◆ 課題一覧
a) 真珠湾攻撃についての文章で、後世の人間が賢しらにいうとされている言葉は何ですか。すべて挙げてください。
b) 真珠湾攻撃についての文章を、最後の文の後から書き進めてください。

◆ ページ
········
真珠湾とプロパガンダ
12月8日は真珠湾攻撃の日。
今年は70周年。
真珠湾攻撃をめぐる日米の様子。
NBCホノルル放送の、『ディスイズ…
ノードリル。リアルウォー。』
っていう淡々とした音声に実感がある。
それぞれの議会で演説する、
東条英機とルーズベルトと
どちらの演説が上手かは、いうのも残念。
日本海軍の ほぼ全力、空母6隻に艦載機350機が
アメリカ太平洋艦隊の根拠地、
ハワイの真珠湾を襲った。
これで、アメリカ太平洋艦隊の戦艦8隻は全滅。
大勝利だった。
この戦争の結果を知っているから、後世の人間は
『空母を取り逃がした。』
『石油タンクを空襲しておけば。』
『沈めたはずの戦艦だって
6隻は現役に復帰したから、あんな攻撃
無駄だった』
なんて、賢しらにいう奴がいるが
日米の生産力の差なんて、政府も
山本五十六もわかりきっていたはずで、
時間が経てば、数倍の力で復活してくることは
想定のことだった。
とりあえずアメリカを止めておけ、と。
この作戦は、とにかく勝ちは勝ち。
········
◆ 表示情報
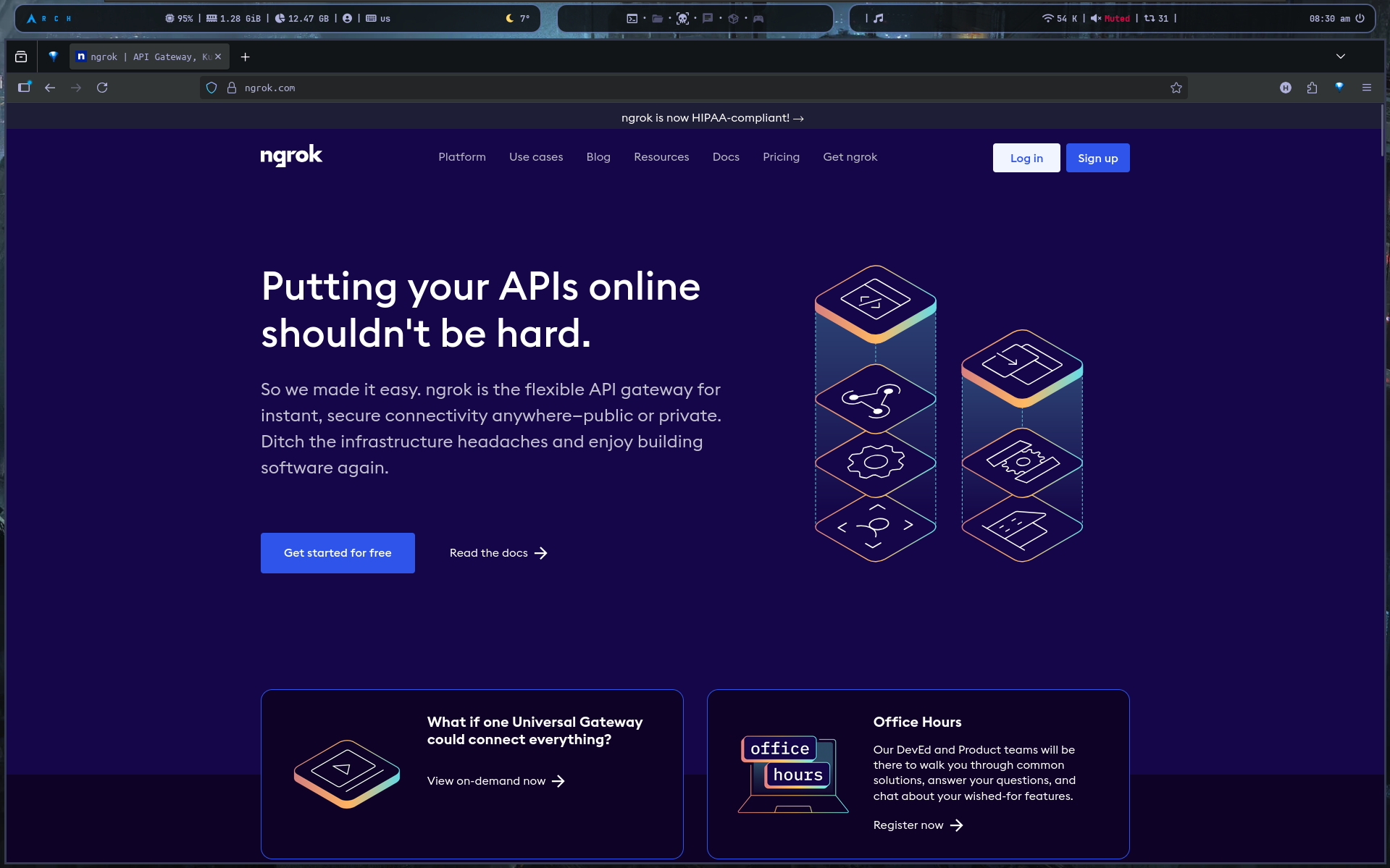The height and width of the screenshot is (868, 1390).
Task: Click the HIPAA-compliant announcement banner
Action: coord(712,118)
········
◆ 解答結果
a)
『空母を取り逃がした。』
『石油タンクを空襲しておけば。』
『沈めたはずの戦艦だって6隻は現役に復帰したから、あんな攻撃無駄だった』

b)
ただしこれから、3年8ヶ月に及ぶ、
地獄の太平洋戦争が始まる。
この攻撃は完全な奇襲で
当事者もびっくりするくらい完璧に成功したから
アメリカをうろたえさせた。
その証拠に、アメリカの太平洋艦隊司令長官
キンメルは直後に更迭されている。
しかし、一瞬うろたえたアメリカは一枚上手で
この攻撃で、勝利を確信していた。
ルーズベルトは、この攻撃のおかげで
対日参戦が出来ることにガッツポーズし
半年後に、原爆開発計画を発動する。
さらに、アメリカの恐るべき所は
日本が宣戦布告をしなかったことを取り上げて
『リメンバー・パールハーバー』の
大キャンペーンをやったこと。
これにより、モンロー主義を引きずって
参戦をためらっていた世論を
一気に第二次大戦に引き込んだ。
更に、
中国もイギリスもオランダもオーストラリアも
単独で日本と戦う力はなかったから
アメリカが、明確な戦意を示したことは
重大だった。
日本は広大な地域を占領したが、
そこでの支持を得ることも出来なかった。
『リメンバー・パールハーバー』には
『ニッポンがだまし討ちした』
という意味がある。
『ちゃんと戦ってれば、
イエロー・モンキーなんかに負けなかったんだ
からねっ。』
という、負け惜しみにしか聞こえないのだが
そう言わせてしまったのは、日本国外務省のミス。
アメリカに対する『最後通牒』を、
事前に手交出来なかったのだ。
ワシントンの日本大使館の館員が
暗号電文の解読と浄書に手間取ったから、
とされている。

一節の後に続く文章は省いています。